## What you will do
Your task is to return, word for word, only the lines from the line with "Task: Click the 查看和更改快捷键 description text" through the close of the data. Exclude all pictures.

Stored items from a collection

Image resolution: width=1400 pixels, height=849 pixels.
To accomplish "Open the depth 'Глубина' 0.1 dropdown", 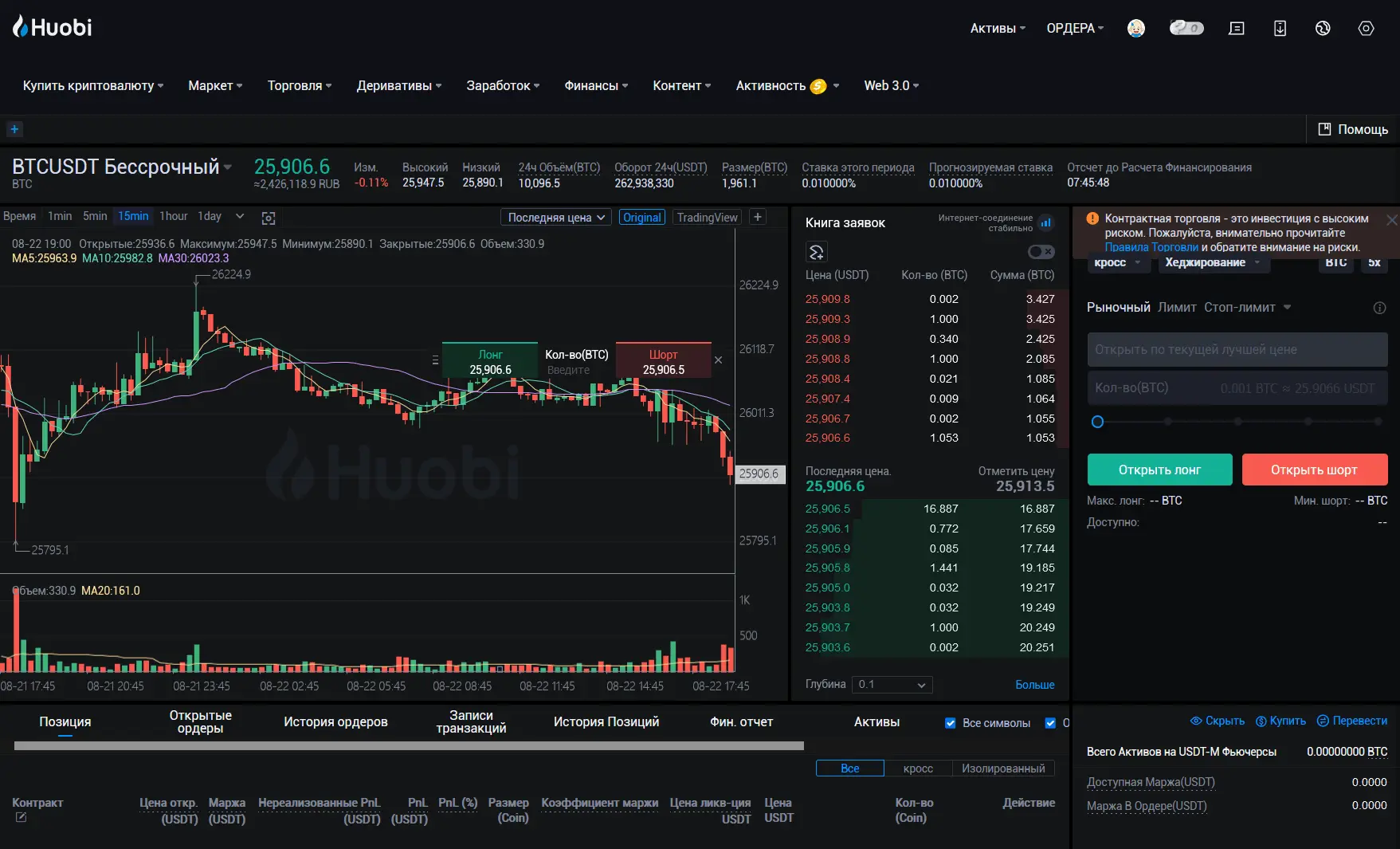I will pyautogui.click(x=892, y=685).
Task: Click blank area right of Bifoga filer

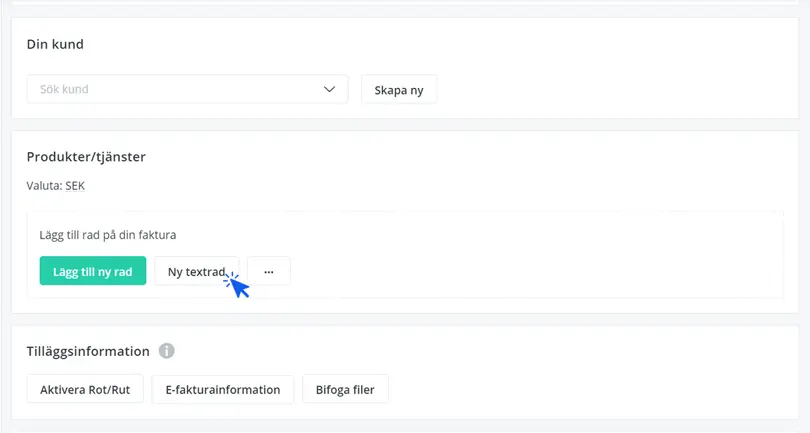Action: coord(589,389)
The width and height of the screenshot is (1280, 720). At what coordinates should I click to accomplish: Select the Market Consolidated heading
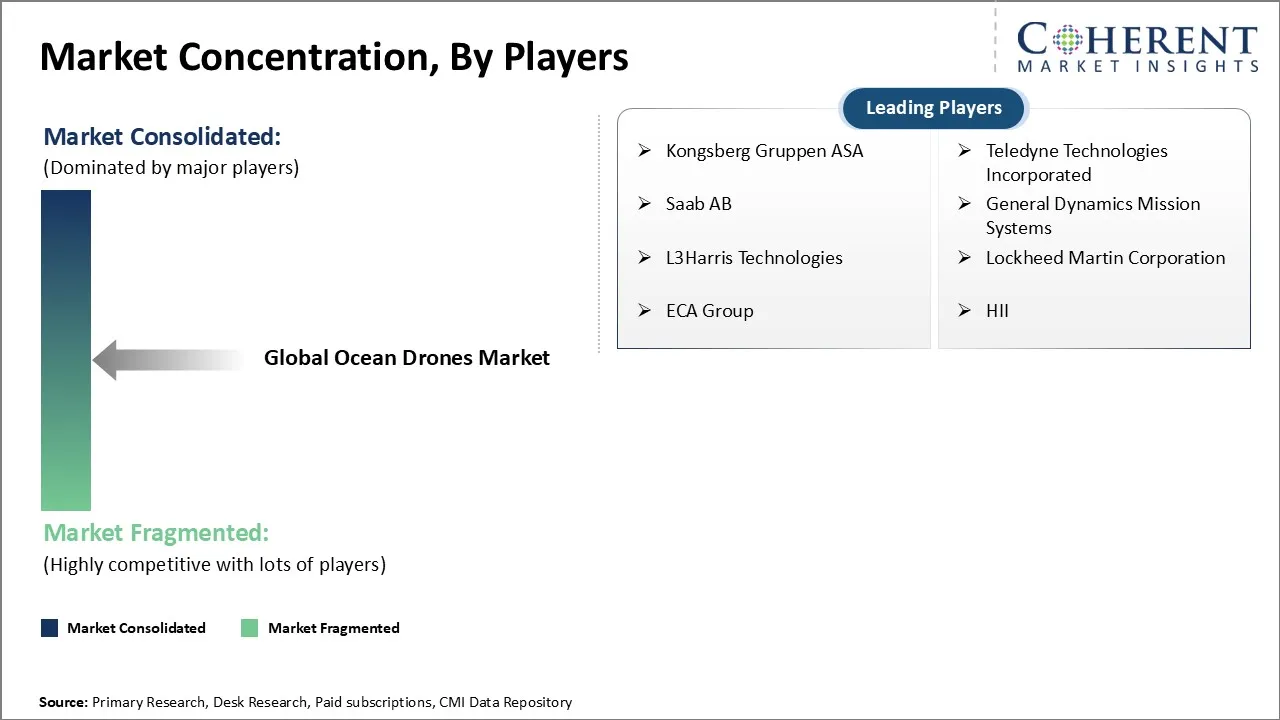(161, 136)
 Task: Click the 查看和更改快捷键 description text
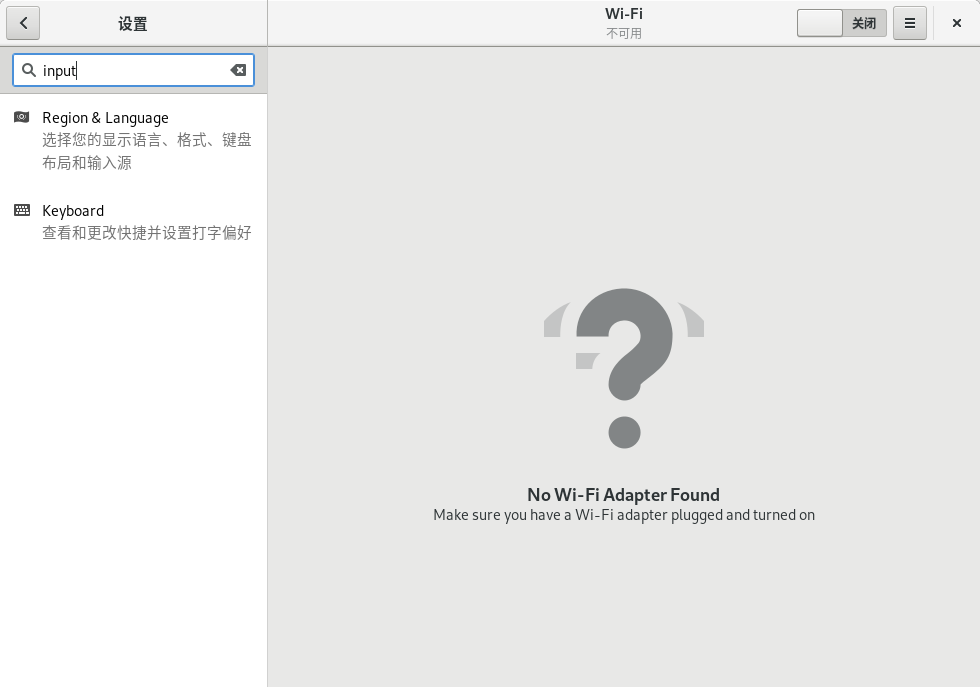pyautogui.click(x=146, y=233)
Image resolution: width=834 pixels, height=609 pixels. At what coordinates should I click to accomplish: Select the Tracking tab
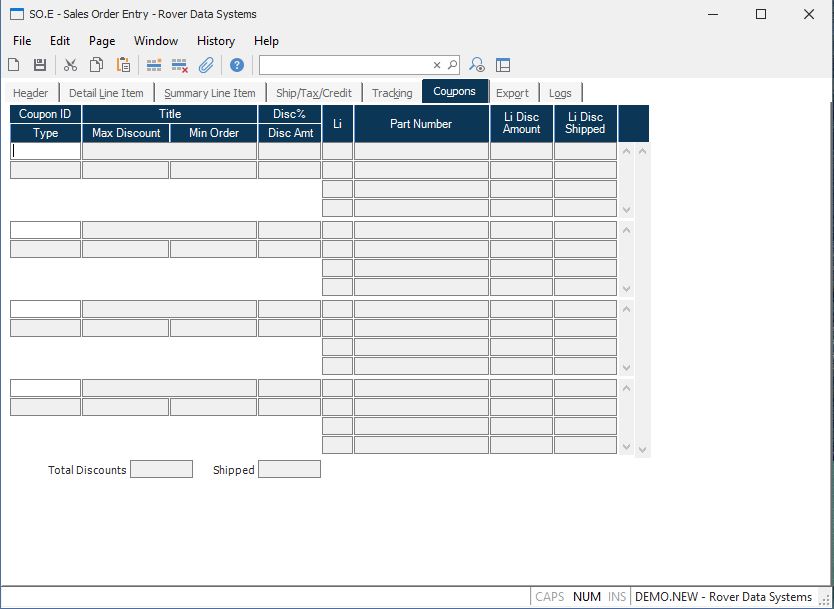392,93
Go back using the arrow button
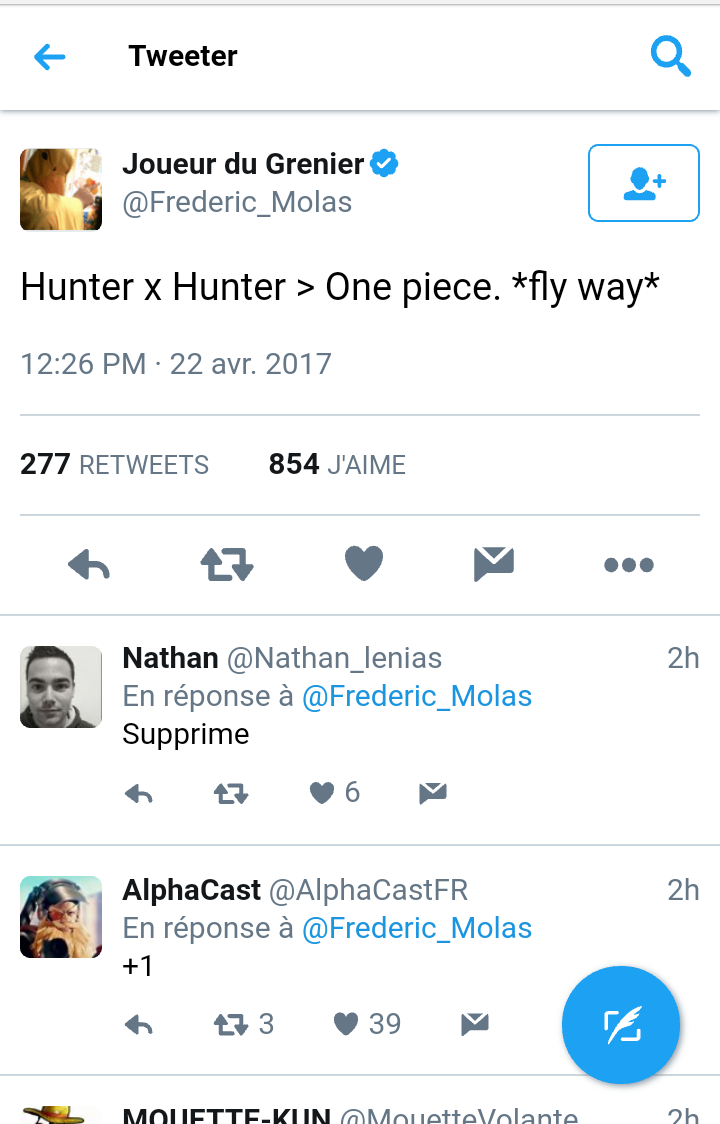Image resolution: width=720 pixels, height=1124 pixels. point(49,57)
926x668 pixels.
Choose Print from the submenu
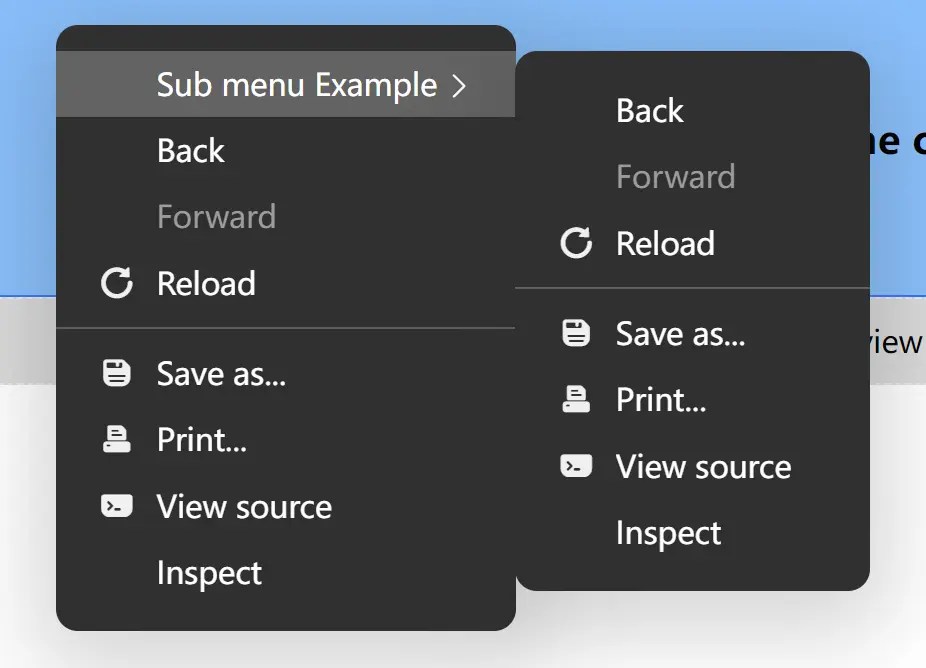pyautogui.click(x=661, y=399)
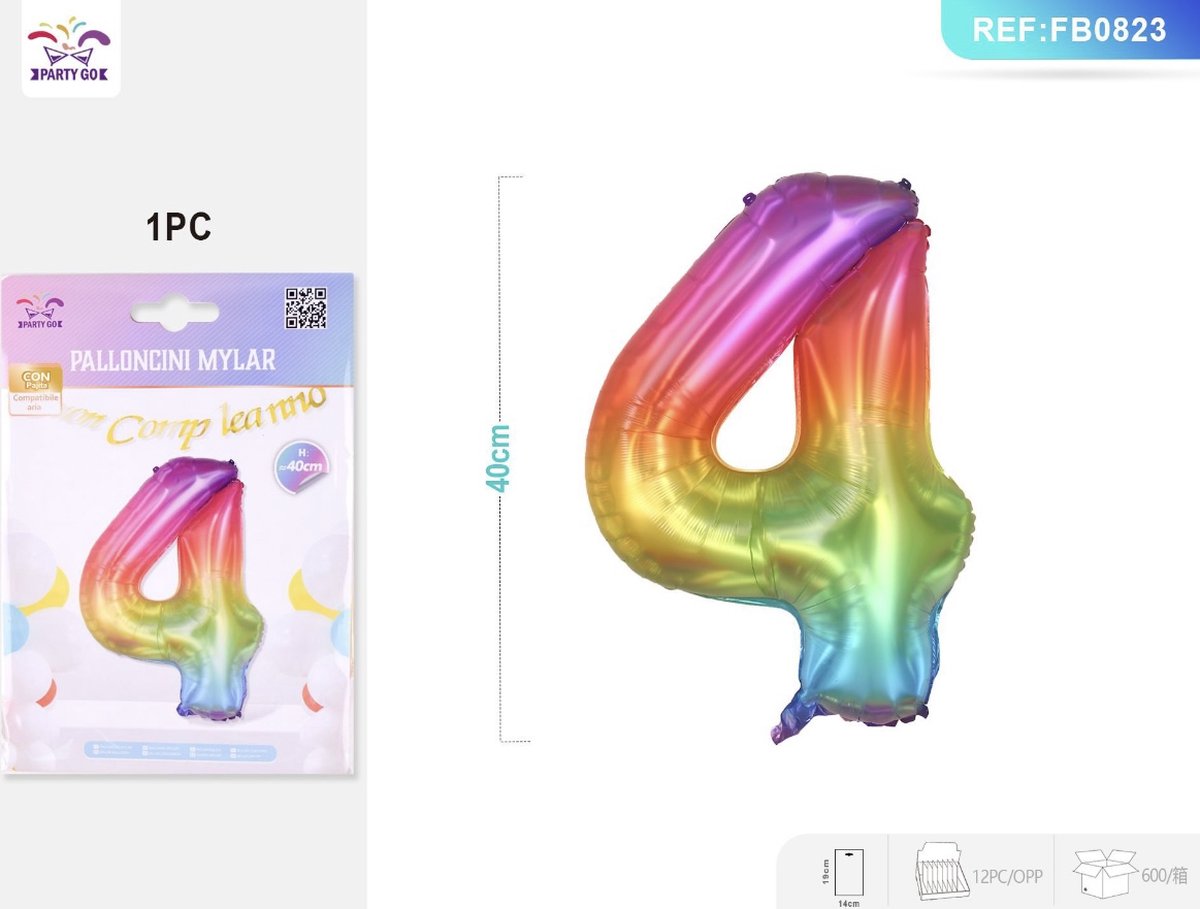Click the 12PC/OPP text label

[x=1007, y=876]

## Solution
 Task: Click the 查看和更改快捷键 description text
pyautogui.click(x=146, y=233)
Image resolution: width=834 pixels, height=609 pixels. At what coordinates should I click to accomplish: Select the Tracking tab
392,93
Go back using the arrow button
Image resolution: width=720 pixels, height=1124 pixels. point(49,57)
926x668 pixels.
Choose Print from the submenu
pyautogui.click(x=661, y=399)
Click the 12PC/OPP text label

[x=1007, y=876]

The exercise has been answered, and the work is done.